When forecast annual revenues exceed projected expenses, the budget is said to be in excess.The government proposed expenditures were greater than the revenue it anticipated.The government's financial stability is demonstrated by the surplus budget. The government may implement a surplus budget policy to limit aggregate demand when there is excessive inflation.

2. Deficit Budget-

A budget that is in deficit occurs when forecast government spending exceeds anticipated revenue. The expected revenue of the government is less than the proposed expenditure of the government.A budget is said to be unbalanced if expenditure exceeds income over a period of timeSuch deficits are usually covered by public borrowing or withdrawal of resources from excess accumulated reserves.

A budget deficit is a government liability because it creates a debt burden or reduces government reserves.In a developing country like India, huge resources are required for economic growth and development and such resources cannot be provided through taxation and deficit budget is the only option.In developing countries, deficit budgets are used to finance planned development, while in developed countries, they are used as a stabilising tool to control fluctuations in trade and the economy.

Zero Based Budgeting and Traditional Budgeting

Zero Based Budgeting- With zero based budgeting, all expenses are assessed each time a budget is created, and each new period's expenses must be supported. Beginning with a zero basis, every government activity is examined for its requirements and associated costs. Then, budgets are created depending on needs.

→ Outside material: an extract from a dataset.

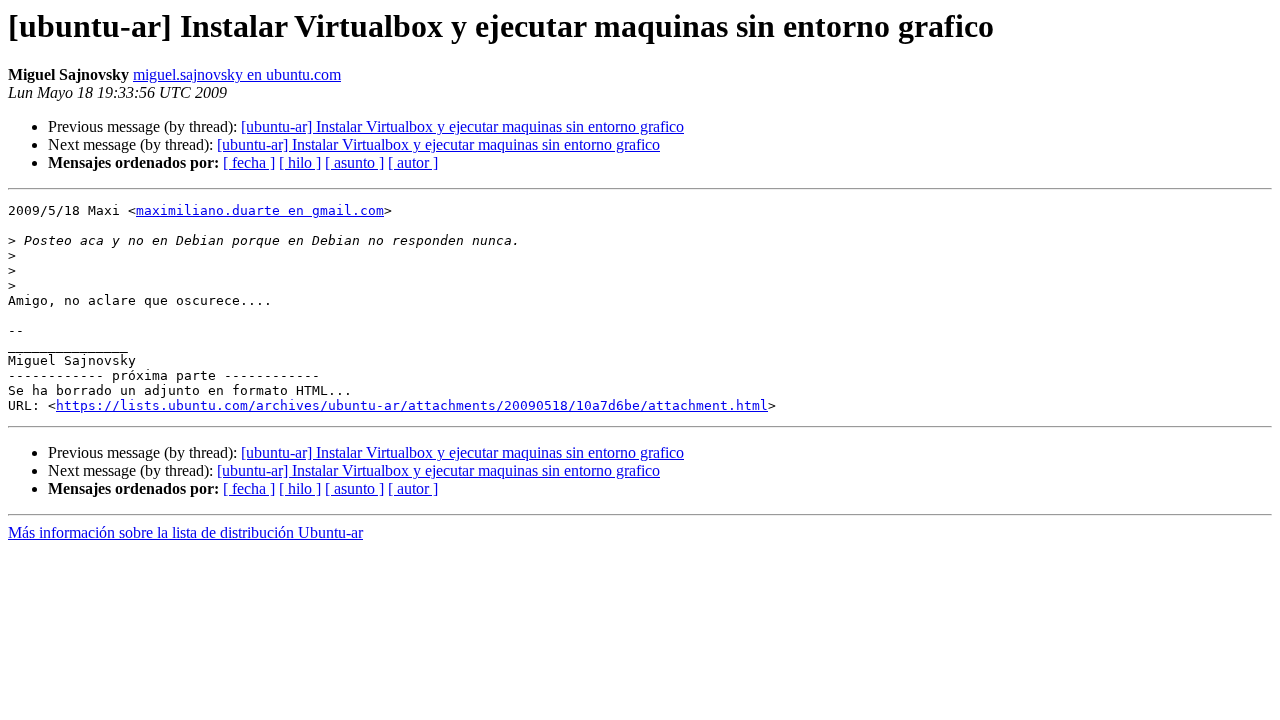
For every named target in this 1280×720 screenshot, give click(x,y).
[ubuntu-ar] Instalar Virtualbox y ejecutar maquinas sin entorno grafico (462, 126)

Traditional Budgeting-Traditional financial management urges for incremental improvements over previous years, like 2 percent expenditure increases.

While zero-based budgeting starts from scratch and requires justification of both new and ongoing spending, traditional budgeting just examines new expenditures.

Outcome Budget

  • When it was first introduced in 2005. The budget analyses the progress results of each ministry and department and what the respective ministries have done with their budget expenditures.

  • The results budget includes the annual plans or project-by-project expenditures of all listed ministries, departments and central agencies against the relevant results (measurable physical objectives) to be achieved in that year.

  • It measures the development performance of all government programs. So, for example, if you want to know whether the funds allocated for the construction of schools and health centres have actually been provided, you may be able to do this. It also tells you if the money was used for authorised purposes and the consequences of using the funds.

Gender budget

  • Gender budgets are a powerful tool to achieve gender mainstreaming and ensure that the benefits of development reach women as well as men.

  • It is not an accounting treatment, but an ongoing process of maintaining a gender perspective in policy/program development, implementation and review.

  • Gender budgeting requires analysing government budgets to determine the impact of their gender inequalities, and ensuring that gender commitments are translated into budget commitments.

  • Experts define gender budgeting as a "gender budgeting initiative". Analysing how governments collect and use public funds with the aim of ensuring gender equality in decisions about the allocation of public resources.

  • Gender equality in the distribution of influence on the benefits and burdens of government budgets.

  • The impact of government budgets on the most deprived groups of women has been given special attention.

  • The logic of gender budgeting stems from an understanding of the fact that national budgets affect men and women through different patterns of resource allocation.

  • Women make up 48% of India's population but lag behind men in many social indicators such as health, education and economic opportunities.

  • The way resources are allocated by the government budget has the potential to change these gender inequalities. From this point of view, gender budgeting is proposed as a tool to achieve gender mainstreaming.